WRITTEN TASKS
1. Return the passage of the KLA earnings summary starting at "1. Key Financial" and ending at "cash flow margin.", copied word for word.
2. Take the KLA earnings call summary further, picking up right after its final sentence.

KLAC — KLA Corporation

NASDAQ


Q3 2026 Earnings Call Summary

April 29, 2026

KLA Corporation Q3 2026 Earnings Call Summary

1. Key Financial Results and Metrics:

  • Revenue: $3.415 billion, up 4% sequentially and 11% year-over-year.
  • Non-GAAP Diluted EPS: $9.40; GAAP Diluted EPS: $9.12.
  • Gross Margin: 62.2%, slightly above guidance.
  • Operating Margin: 42.6%.
  • Free Cash Flow: $622 million for the quarter; $4 billion over the past 12 months, yielding a 31% free cash flow margin.
  • Service Business Revenue: $775 million, up 16% year-over-year but down 1% sequentially.
  • Capital Returned: $875 million, including $626 million in share repurchases and $249 million in dividends.

2. Strategic Updates and Business Highlights:

  • KLA achieved the #1 position in process control for advanced wafer-level packaging.
  • Anticipated growth in semiconductor process control revenue for advanced packaging from $635 million in 2025 to approximately $1 billion in 2026.
  • KLA's service business is increasingly important, providing predictable cash flow and supporting capital return strategies.
  • The company held an Investor Day, introducing new long-term revenue growth targets and a revised financial model for 2030.
  • Increased capital allocation target to over 90% of free cash flow and announced a $7 billion share repurchase authorization.

3. Forward Guidance and Outlook:

  • For Q4 2026, KLA expects revenue of $3.575 billion, plus or minus $200 million.
  • Anticipates high teen revenue growth year-over-year for 2026, with semiconductor process control systems business projected to grow over 20%.
  • Long-term revenue CAGR target revised to 13%-17% through 2030, with services expected to grow at 13%-15%.
  • The wafer equipment market is expected to exceed $140 billion in 2026, with strong demand visibility into 2027.

4. Bad News, Challenges, or Points of Concern:

  • Gross margins are expected to face headwinds due to elevated DRAM pricing and tariffs, with a projected 100 basis point impact on margins.

DATASET SECTION
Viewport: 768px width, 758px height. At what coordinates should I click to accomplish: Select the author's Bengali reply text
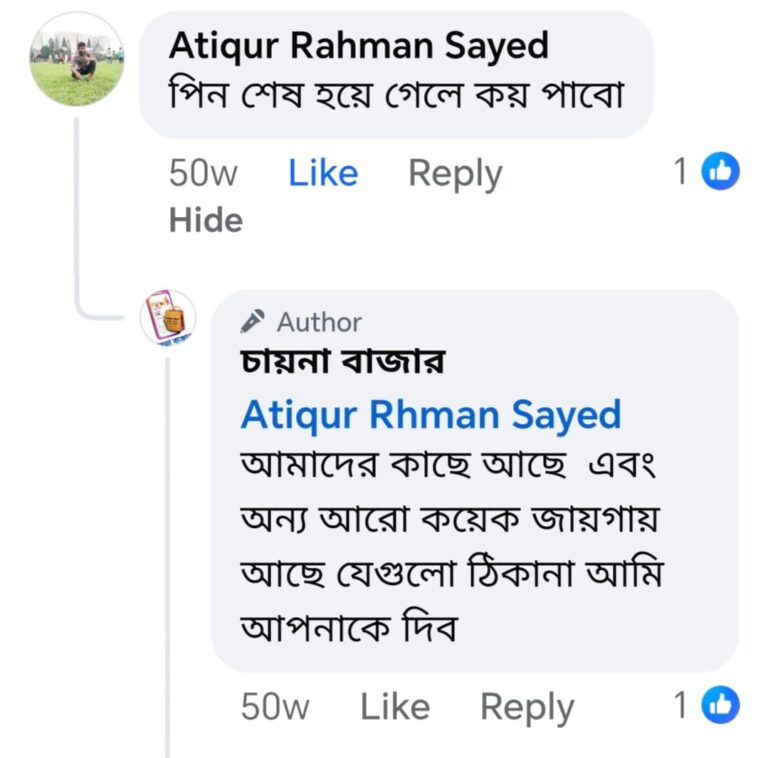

FINAL RESULTS
1.
1. Key Financial Results and Metrics:

  • Revenue: $3.415 billion, up 4% sequentially and 11% year-over-year.
  • Non-GAAP Diluted EPS: $9.40; GAAP Diluted EPS: $9.12.
  • Gross Margin: 62.2%, slightly above guidance.
  • Operating Margin: 42.6%.
  • Free Cash Flow: $622 million for the quarter; $4 billion over the past 12 months, yielding a 31% free cash flow margin.

2.
  • Operating expenses are rising, with expectations of approximately $665 million in Q4.
  • The memory pricing environment remains challenging, and KLA's guidance reflects ongoing pressures from product mix and elevated costs.
  • Concerns about the sustainability of memory pricing and potential impacts on gross margins persist.

5. Notable Q&A Insights:

  • KLA's visibility into 2027 is strong, driven by broad-based demand across segments, particularly in leading-edge foundry logic and memory.
  • The company is experiencing heightened urgency from customers to secure capacity, indicating robust demand.
  • Discussions around the impact of new regulations in China were deemed immaterial to KLA's guidance.
  • KLA's pricing strategy is based on value and cost of ownership improvements rather than scarcity, which may limit margin flexibility.
  • Advanced packaging revenue growth has been revised upward due to increased customer demand and shorter lead times, reflecting a significant market opportunity.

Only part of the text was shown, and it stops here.